— Start PROVIDED RECORDS —

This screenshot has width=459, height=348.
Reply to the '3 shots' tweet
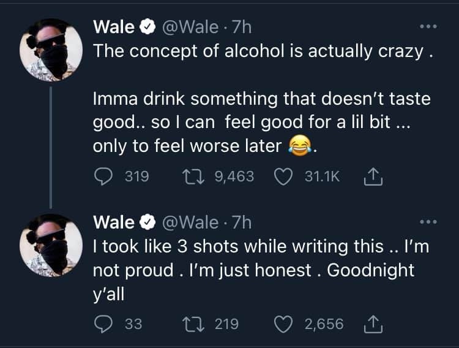pyautogui.click(x=102, y=323)
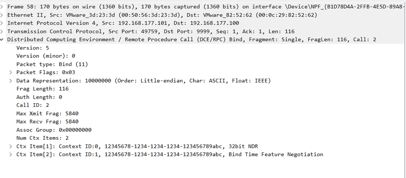406x178 pixels.
Task: Select the Version: 5 field
Action: (x=30, y=48)

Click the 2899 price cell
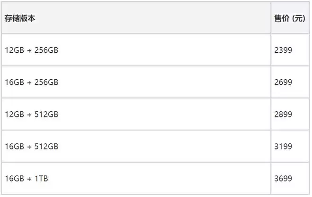[x=283, y=115]
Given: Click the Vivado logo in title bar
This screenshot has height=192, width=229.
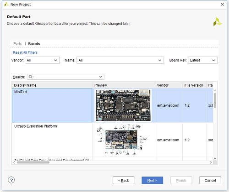Looking at the screenshot, I should point(6,5).
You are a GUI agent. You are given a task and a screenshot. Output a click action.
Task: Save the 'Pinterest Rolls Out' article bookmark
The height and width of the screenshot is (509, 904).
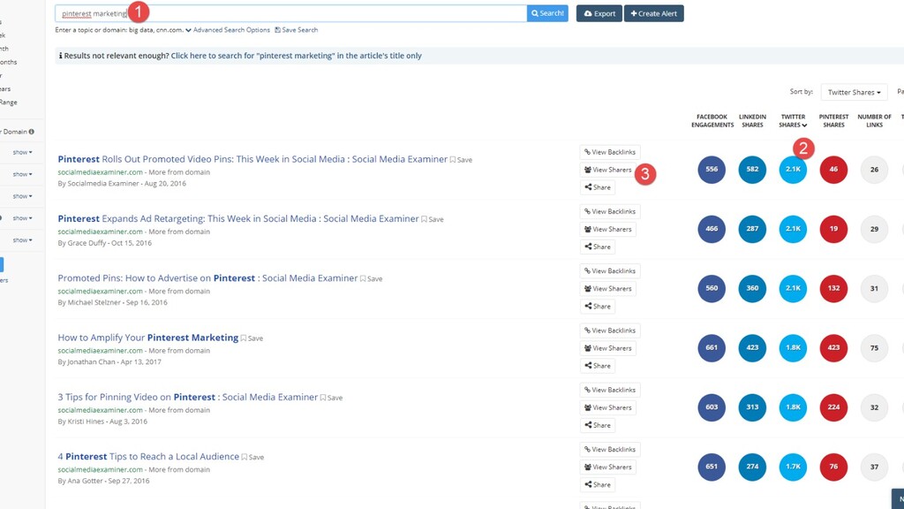coord(461,160)
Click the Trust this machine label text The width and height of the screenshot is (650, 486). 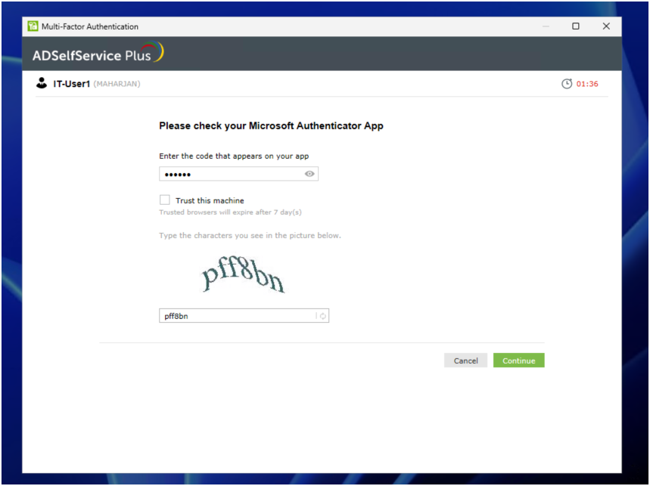[210, 201]
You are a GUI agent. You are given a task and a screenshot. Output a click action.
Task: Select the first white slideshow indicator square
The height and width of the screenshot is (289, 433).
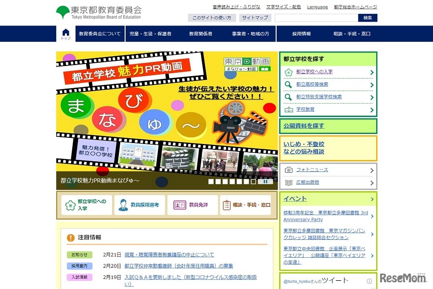pos(211,182)
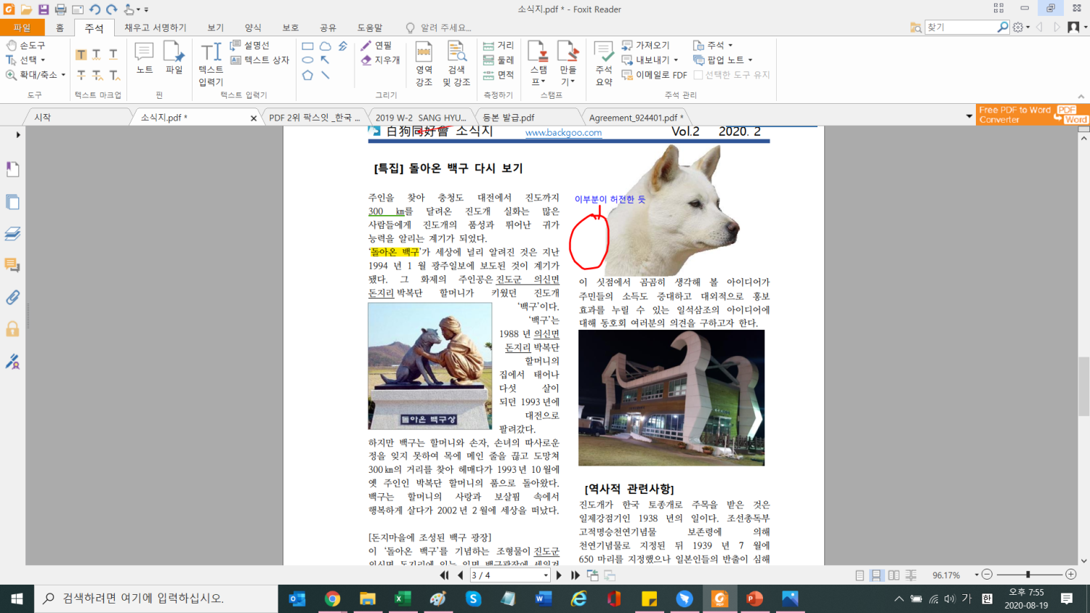Enable continuous page view mode
This screenshot has height=613, width=1090.
click(x=876, y=575)
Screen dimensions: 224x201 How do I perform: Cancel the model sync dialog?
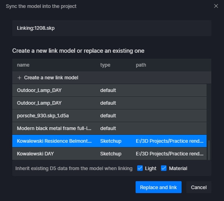[x=199, y=187]
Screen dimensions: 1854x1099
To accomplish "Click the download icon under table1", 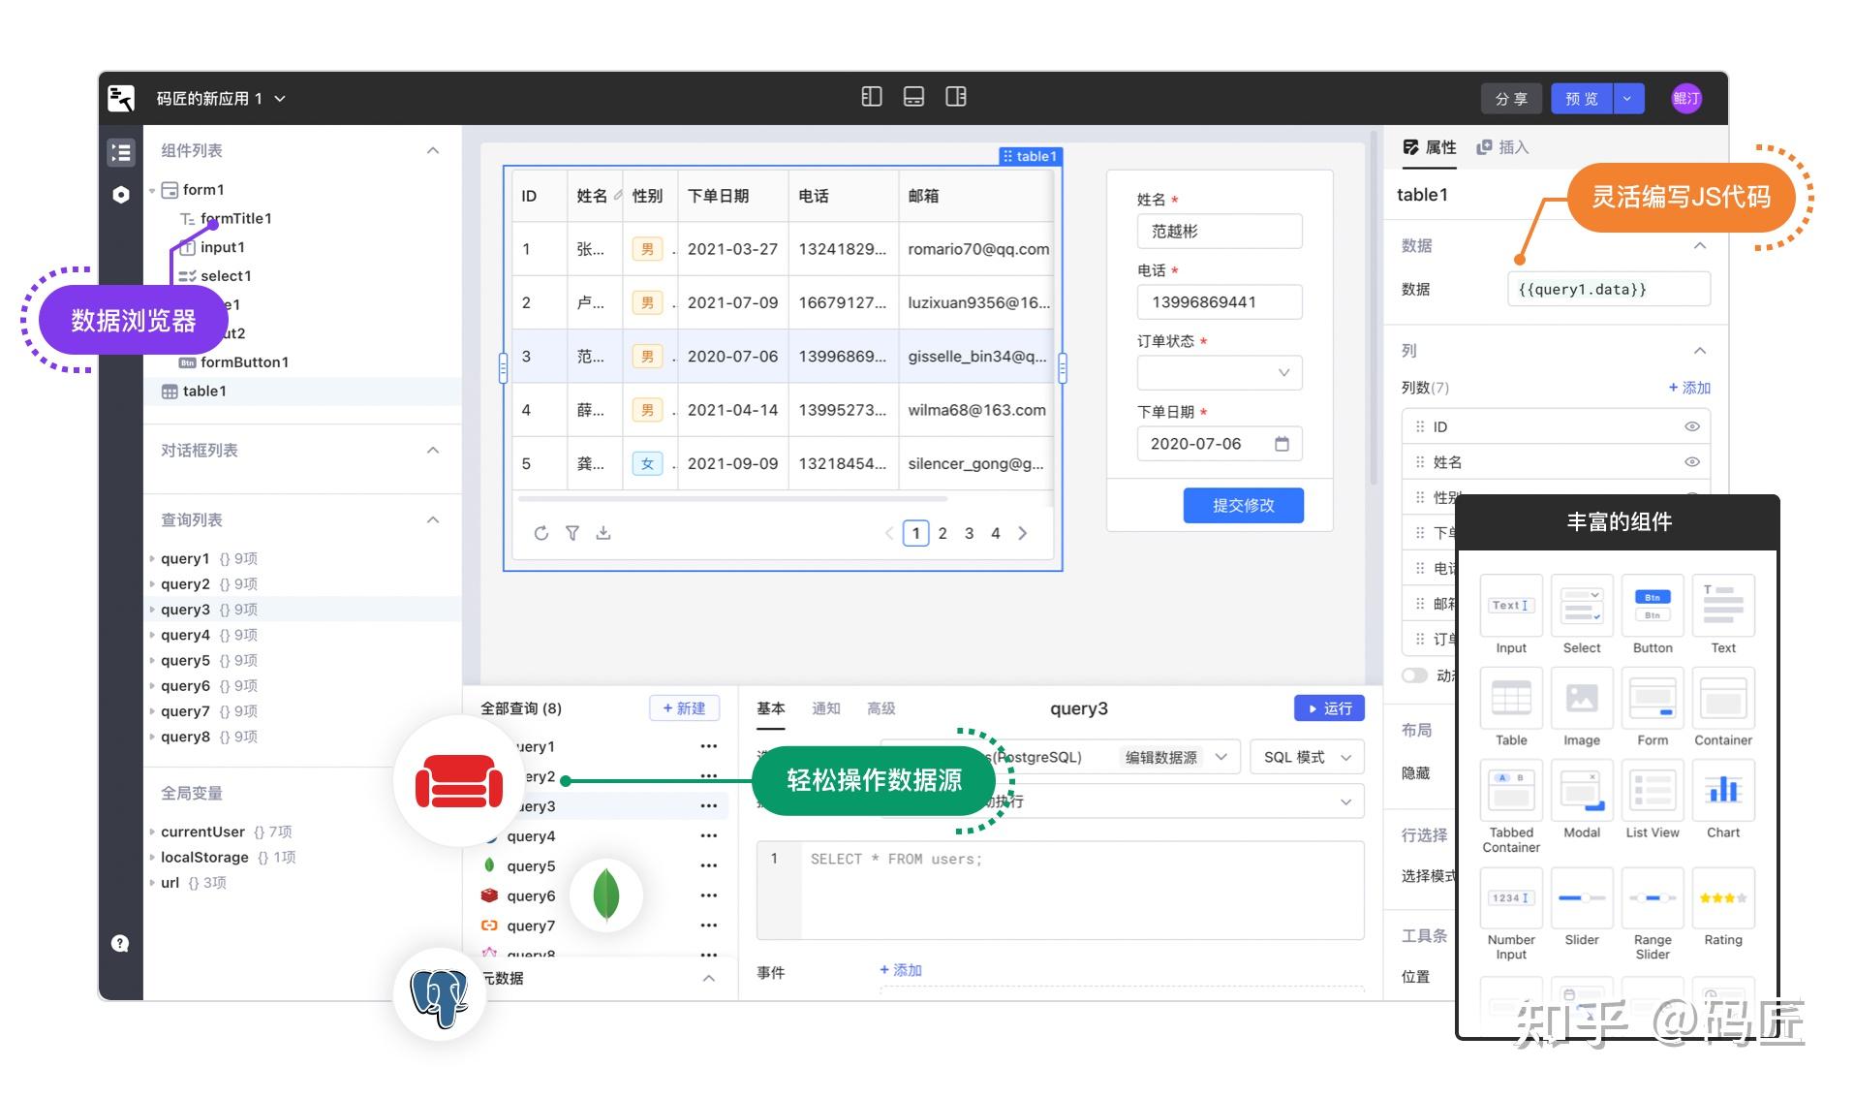I will coord(604,532).
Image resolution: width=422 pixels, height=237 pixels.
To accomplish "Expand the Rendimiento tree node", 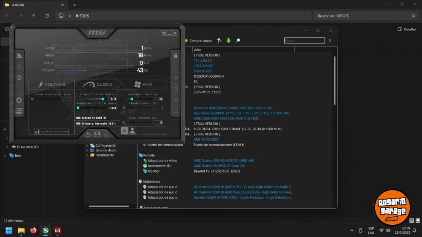I will click(x=87, y=155).
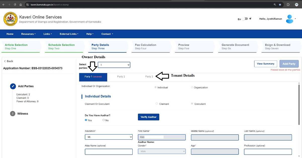The height and width of the screenshot is (158, 302).
Task: Click the browser home icon
Action: pos(21,5)
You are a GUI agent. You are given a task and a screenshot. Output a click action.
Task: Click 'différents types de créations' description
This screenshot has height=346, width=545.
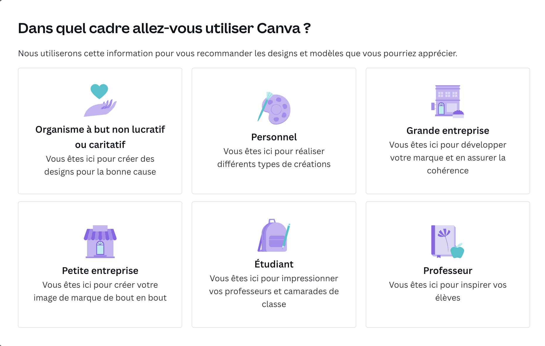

— End PROVIDED RECORDS —

Please write out the listing word for word, from its first line through the line that contains "[x=283, y=115]", including that line. Leave the pictures out.

This screenshot has width=459, height=348.
Reply to the '3 shots' tweet
pyautogui.click(x=102, y=323)
406x178 pixels.
Task: Select the Version: 5 field
Action: (x=30, y=48)

Click the 2899 price cell
[x=283, y=115]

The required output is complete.